(EXERCISE DIRECTIONS): Reproduce the part of the forum thread that begins at the words "As for NO3, I" and stops after "of your questions.", without changing anything.

(PROVIDED TEXT):
You popularize yourself at different RG pages as a retired experienced and versatile scientist and editor-in-chief of scientific journals. This gives me grounds to believe that you should know that any chemical equation has stoichiometric coefficients and that a definite set of the stoichiometric coefficients responds to any redox reaction. The quantities written by me are no more and no less that stoichiometric coefficients. If you keep again something back and want to know something else, go to the trouble entering my paper cited in the previous my issue or one of 20 other papers cited there and read anything you want. As you know as an editor, one man can ask so many questions that a hundred of researchers couldn’t answer to it. If you really want to know in detail our theory of living matter origination, make it. All material is before you at the RG site. In my previous two issues, I named 4 our papers, and, I hope, you will know our theory in detail.
As for NO3, I wrote that the today living organisms contain nitrogen and they received this nitrogen from nowhere but from the near-surface layer of our planet and, after that, as I wrote in my issue, a great mass of NO3 remained in the near-surface ground. In more detail, you can read about this in the paper cited by me (Global J. …). Read these papers, and you will know answers to a great number of your questions.
I am ashamed of you! You mistake again in the arithmetic for the first class of a primary school. I tried to correct your mistake in my previous issue, but you continue to persist in your mistake. What can I wait from you relative to more complicated tasks? I will try to help you once more:
OK, I concur with elana in all her replies. I too disagreed with Kenneth with his retort to my reply meaning I think it is he who was confused and not I; in my opinion he come across as too heavy handed. I wish not to partake in this discussion any further and as such I will extricate myself completely - its simply becoming silly.
Hello Kenneth, I had stimulating talks with colleagues and I found superb references that are all relevant to our recent and very confusing discussions. I want to share that with you. As I had troubles with my internet connection here in the South-East part of France, I want first to check whether we are still in contact. Let me start just listing a superb discovery. When I wrote my Nature paper in English, I just translated directly the French word sidéro-bactéries as sidero-bacterias. Well done in the art of...... confusion. Indeed, this word is not listed in English dictionaries!
The total amount of CO2 injected in the early Earth atmosphere after the formation of the Moon (that blew off the earliest atmosphere) would be equivalent to about 60 bars of atmospheric pressure. But CO2 has just vanished, because it is soluble in water. It next forms carbonic acid that reacts with rocks as to yields carbonates . They are now stored in sedimentary rocks. The difference with Mars and Venus is that the Earth also accumulated and kept a huge amount of water (about 270 bars) now mostly stored in the oceans.

[Collected data]

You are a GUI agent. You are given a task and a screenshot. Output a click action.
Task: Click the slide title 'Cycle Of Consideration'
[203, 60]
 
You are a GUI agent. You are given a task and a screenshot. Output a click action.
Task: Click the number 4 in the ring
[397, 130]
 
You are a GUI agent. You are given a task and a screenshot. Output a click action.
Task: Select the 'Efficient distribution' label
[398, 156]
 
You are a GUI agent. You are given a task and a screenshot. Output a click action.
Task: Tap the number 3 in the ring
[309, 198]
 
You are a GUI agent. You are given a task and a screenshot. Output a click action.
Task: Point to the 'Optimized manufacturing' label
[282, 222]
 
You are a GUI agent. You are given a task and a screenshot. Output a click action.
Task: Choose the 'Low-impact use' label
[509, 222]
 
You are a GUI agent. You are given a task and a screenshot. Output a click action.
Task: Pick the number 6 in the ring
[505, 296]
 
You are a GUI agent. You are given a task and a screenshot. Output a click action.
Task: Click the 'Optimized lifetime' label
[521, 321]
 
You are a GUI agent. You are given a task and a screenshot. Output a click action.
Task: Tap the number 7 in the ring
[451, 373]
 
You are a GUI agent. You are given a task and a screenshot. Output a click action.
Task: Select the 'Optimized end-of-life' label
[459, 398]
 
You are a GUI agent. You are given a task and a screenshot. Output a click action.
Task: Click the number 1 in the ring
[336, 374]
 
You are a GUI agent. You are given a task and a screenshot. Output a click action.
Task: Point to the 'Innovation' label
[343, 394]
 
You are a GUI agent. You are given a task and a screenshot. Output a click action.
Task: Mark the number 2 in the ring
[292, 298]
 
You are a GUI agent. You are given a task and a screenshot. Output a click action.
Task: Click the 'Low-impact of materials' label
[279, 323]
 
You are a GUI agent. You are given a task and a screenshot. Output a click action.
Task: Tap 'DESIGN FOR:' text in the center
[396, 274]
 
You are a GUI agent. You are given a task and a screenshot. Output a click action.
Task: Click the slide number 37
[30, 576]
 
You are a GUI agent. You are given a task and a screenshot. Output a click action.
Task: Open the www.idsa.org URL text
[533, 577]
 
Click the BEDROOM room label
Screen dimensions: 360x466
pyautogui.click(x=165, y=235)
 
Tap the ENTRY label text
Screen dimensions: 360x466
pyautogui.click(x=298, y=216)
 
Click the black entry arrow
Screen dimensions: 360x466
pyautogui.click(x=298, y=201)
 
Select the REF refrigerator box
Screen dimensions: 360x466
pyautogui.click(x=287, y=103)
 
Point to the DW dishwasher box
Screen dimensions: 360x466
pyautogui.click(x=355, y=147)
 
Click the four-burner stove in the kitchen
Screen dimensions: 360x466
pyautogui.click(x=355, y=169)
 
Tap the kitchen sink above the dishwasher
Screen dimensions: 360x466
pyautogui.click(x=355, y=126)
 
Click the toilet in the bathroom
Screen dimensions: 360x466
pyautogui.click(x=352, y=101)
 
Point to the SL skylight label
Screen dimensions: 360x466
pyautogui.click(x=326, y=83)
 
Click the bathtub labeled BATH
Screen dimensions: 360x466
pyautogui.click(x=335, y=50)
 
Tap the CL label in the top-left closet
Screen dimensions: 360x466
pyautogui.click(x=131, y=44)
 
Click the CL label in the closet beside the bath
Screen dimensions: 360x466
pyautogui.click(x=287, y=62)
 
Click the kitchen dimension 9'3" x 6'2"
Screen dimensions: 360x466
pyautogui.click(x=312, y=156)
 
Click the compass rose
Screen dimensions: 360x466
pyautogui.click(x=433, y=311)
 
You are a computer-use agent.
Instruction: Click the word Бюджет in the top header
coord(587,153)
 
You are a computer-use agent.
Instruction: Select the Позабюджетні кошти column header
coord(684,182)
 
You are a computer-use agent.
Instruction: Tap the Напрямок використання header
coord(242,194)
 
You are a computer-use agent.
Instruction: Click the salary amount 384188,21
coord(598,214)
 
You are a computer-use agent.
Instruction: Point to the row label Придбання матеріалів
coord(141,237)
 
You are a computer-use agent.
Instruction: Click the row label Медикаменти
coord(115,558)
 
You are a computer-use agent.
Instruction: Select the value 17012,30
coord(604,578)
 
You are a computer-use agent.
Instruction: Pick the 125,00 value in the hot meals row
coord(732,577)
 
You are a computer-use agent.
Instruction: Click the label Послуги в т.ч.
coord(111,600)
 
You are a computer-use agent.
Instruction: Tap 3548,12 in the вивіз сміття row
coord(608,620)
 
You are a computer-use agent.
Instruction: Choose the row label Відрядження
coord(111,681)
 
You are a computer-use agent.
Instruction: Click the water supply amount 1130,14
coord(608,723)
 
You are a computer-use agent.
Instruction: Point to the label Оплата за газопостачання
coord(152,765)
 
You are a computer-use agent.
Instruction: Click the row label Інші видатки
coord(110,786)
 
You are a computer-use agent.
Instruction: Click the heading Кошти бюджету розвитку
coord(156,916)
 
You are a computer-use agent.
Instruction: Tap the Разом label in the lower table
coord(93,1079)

(EXERCISE OUTPUT):
As for NO3, I wrote that the today living organisms contain nitrogen and they received this nitrogen from nowhere but from the near-surface layer of our planet and, after that, as I wrote in my issue, a great mass of NO3 remained in the near-surface ground. In more detail, you can read about this in the paper cited by me (Global J. …). Read these papers, and you will know answers to a great number of your questions.